Martyr
- Born: 1841 Jiaohe, Hebei, China
- Died: 30 June 1900 (aged 58–59) Jiaohe, Hebei, China
- Venerated in: Roman Catholic Church
- Beatified: 17 April 1955, Saint Peter's Square, Vatican City by Pope Pius XII
- Canonized: 1 October 2000, Saint Peter's Square, Vatican City by Pope John Paul II
- Feast: 30 June

= Raimundus Li Quanzhen =

Chinese catholic saint

Raimundus Li Quanzhen (1841 - 1900) was a devout Christian and a married layman in the Apostolic Vicariate of Southeastern Zhili in Qing China, now the Roman Catholic Diocese of Xianxian.

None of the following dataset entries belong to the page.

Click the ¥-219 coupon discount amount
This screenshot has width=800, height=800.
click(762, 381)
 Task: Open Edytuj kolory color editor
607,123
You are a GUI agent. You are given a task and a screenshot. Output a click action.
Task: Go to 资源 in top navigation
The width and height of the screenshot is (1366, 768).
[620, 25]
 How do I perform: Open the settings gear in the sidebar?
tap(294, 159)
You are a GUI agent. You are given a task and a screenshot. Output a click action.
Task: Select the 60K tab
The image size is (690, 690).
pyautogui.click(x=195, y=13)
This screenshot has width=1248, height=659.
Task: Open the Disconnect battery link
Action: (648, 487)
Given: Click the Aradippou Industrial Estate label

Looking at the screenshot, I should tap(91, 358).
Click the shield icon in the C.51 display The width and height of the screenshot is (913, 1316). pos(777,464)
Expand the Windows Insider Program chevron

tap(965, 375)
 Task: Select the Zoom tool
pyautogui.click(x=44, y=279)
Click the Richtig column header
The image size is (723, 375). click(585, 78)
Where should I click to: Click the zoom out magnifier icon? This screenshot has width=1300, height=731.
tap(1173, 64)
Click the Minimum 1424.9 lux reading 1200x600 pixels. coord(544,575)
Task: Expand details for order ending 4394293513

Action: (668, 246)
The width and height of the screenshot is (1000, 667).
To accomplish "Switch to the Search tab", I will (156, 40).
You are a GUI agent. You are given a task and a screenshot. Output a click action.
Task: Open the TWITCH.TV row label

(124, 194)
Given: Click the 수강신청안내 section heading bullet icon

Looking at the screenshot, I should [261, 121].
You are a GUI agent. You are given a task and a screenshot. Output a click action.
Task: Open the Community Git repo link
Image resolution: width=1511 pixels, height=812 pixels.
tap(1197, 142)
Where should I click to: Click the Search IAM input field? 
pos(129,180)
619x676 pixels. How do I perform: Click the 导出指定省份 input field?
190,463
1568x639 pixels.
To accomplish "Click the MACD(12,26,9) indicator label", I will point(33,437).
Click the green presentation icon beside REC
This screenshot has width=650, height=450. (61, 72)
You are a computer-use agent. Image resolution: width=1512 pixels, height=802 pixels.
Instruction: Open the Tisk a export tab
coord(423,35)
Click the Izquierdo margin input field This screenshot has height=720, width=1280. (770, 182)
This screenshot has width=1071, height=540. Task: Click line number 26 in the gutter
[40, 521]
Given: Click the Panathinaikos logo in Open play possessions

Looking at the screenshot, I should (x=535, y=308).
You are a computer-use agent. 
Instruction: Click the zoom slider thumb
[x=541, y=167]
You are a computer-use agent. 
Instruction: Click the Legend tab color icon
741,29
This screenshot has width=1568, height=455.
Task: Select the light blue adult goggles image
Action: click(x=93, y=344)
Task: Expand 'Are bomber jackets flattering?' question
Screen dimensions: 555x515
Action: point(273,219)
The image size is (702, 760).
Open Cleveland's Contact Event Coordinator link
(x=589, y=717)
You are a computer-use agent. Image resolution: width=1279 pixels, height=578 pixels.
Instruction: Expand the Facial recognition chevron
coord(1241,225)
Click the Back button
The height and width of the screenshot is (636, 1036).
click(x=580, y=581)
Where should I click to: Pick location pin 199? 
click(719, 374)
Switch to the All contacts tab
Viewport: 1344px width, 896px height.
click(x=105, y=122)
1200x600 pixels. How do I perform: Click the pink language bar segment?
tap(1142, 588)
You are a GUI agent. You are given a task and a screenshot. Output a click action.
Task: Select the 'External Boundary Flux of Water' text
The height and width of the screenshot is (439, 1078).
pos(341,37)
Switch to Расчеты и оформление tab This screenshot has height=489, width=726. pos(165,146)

He was one of the first Christian martyrs during the Boxer Rebellion. He is one of the Martyr Saints of China.

== Life ==
Li was born in 1841 at Chentuncun, Jiaohe, Hebei, China.

== Martyrdom ==
On 30 June 1900, Li was beaten to death in Chentuncun, Jiaohe, Hebei, China. He was martyred with Pierre Li Quanhui.

== Canonization ==
Li was venerated on 22 February 1955 by Pope Pius XII as a martyr and beatified on 17 April 1955 by Pope Pius XII. He was canonized by Pope John Paul II on 1 October 2000 along with Mark Ji Tianxiang.